Iowa State University’s Center for Earthworks Engineering Research (CEER) has been studying intelligent compaction. The goal is to construct pavements that last longer and maintain high satisfaction from the public. Since road maintenance costs are very high, the less maintenance means more savings in the long term.

A conversation with the Assistant Director for CEER, Dr. Pavana Vennapusa

Compaction seems like a pretty easy part of road construction to an unfamiliar person. In reality, though, there is a lot to compacting soil. Can you describe some of the important steps?

Compaction plays an important role in how roads, embankments, dams, and levees perform. Some of the most important elements of compaction include the type of equipment used, and measures followed in the field such as how thick of a lift is placed to compact, how much moisture the soil has and how many passes you make. To compact soil adequately, you need the right amount of moisture content and you need to use the right type of equipment for a given soil.

To assess and properly compact the soil for use, you need experienced engineers in the field. Currently, we are facing a shortage of experienced engineers. Excitingly, new equipment technology has drastically changed how we assess compaction, reducing the need for experienced engineers on site at all times. New technology includes equipment that provides real-time color-coded graphs, to a roller operator showing how well soil is compacted. This alleviates some of the pressure to get experienced construction workers on every construction site.

Do you think that due to some soils, there should not be roads in certain places; do some roads (specifically in the US) create more maintenance issues by locating where they are?

Absolutely. There is an engineering process to classify suitable soils for roads, but ultimately, the performance of a road relies on where it is located and how they are used or modified during construction. For example, roads in Texas must be designed to withstand hot summers and wet monsoons, while roads in Iowa have to be designed to withstand harsh, snowy winters and warm summers. The biggest challenge that engineers face is how to use the soils that are present, because it is often too expensive to consider importing good soils. Engineers use what is called treatments or stabilization methods to modify the properties of those soils to withstand weather conditions.

How does climate change affect roadway construction?

Pavements are typically designed to withstand seasonal environmental changes assuming a certain pattern.
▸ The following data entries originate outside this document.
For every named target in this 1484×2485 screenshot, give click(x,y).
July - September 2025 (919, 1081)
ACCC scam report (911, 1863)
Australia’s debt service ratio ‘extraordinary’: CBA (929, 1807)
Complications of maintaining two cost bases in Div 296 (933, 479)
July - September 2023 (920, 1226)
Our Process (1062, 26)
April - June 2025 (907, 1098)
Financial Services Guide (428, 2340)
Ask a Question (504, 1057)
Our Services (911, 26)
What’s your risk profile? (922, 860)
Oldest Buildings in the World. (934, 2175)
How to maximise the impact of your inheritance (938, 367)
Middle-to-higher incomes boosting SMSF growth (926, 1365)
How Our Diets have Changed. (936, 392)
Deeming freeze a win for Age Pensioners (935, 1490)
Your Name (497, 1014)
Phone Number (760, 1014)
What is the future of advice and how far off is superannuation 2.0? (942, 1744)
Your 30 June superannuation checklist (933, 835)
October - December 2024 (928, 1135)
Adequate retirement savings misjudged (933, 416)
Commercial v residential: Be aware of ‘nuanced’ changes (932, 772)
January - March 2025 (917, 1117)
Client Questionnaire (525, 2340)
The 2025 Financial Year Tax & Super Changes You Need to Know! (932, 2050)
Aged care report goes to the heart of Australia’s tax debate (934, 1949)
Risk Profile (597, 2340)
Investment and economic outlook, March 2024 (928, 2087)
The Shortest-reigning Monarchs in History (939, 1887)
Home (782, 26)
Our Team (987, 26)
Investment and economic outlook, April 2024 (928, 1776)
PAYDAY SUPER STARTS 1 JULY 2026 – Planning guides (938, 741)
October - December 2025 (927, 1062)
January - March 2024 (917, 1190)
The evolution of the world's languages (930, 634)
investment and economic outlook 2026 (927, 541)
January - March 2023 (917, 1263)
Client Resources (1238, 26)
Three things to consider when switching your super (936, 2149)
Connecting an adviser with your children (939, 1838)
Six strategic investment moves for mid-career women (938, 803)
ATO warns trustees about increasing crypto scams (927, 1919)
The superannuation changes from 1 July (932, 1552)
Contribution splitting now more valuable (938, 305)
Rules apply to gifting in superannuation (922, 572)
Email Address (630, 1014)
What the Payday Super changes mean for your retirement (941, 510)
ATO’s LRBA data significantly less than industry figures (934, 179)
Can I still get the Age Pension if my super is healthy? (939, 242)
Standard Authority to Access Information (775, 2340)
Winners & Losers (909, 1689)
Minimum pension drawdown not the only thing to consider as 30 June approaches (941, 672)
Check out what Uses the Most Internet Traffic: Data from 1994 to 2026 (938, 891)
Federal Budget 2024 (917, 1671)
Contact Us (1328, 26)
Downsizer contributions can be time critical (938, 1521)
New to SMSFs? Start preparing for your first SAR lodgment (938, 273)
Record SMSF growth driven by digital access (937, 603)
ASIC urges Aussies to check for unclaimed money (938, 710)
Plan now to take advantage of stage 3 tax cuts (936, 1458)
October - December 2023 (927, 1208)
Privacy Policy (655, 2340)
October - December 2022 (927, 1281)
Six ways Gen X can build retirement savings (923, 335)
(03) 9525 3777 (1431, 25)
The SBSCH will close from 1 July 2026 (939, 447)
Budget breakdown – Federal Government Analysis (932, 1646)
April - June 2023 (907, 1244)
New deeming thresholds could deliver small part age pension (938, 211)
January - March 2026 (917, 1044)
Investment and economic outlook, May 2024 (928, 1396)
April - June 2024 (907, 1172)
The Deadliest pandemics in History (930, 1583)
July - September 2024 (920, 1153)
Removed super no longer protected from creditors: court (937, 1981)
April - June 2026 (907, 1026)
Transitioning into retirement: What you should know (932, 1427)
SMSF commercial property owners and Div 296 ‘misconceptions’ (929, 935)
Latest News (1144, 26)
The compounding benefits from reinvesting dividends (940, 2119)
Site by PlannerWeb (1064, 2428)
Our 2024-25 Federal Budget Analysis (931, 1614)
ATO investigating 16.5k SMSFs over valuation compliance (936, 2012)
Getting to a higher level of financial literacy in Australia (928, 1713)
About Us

However, climate change has brought us unpredictable patterns with harsher winters, heavier rainfall events, and severe droughts, which are not accounted for in the design.

What could happen if a road is poorly compacted?

If a road is poorly compacted, it can lead to problems such as cracking, bumpy roads, and in extreme cases, subsidence [or collapse]. These problems are of concern to general public because it results in road closures or detours for maintenance and cause traffic jams. One of the most important pieces of geotechnical engineering, which is the branch of civil engineering dealing with earth materials, is water. We need the right amount of water for compaction, but yet, it is vital to not allow water to enter the roadways after the roads are built. It is, however, impossible to completely avoid water entering the roads. Engineers design ways to drain that water away from the roads as soon as possible so it doesn’t weaken the foundation.

What would you suggest to a student interested in intelligent compaction/roadway technologies?

There is a bright future for people who have the skills to integrate fundamental knowledge in roadway construction with computer programming and sensor technologies.

Related information

Fun Fact: Did you know that the geotechnical properties of soils was critical in the NASA’s Mars rover expedition? NASA engineers have studied these properties over several years to design the unmanned rover’s traction system in a way to avoid getting stuck in the Martian sand.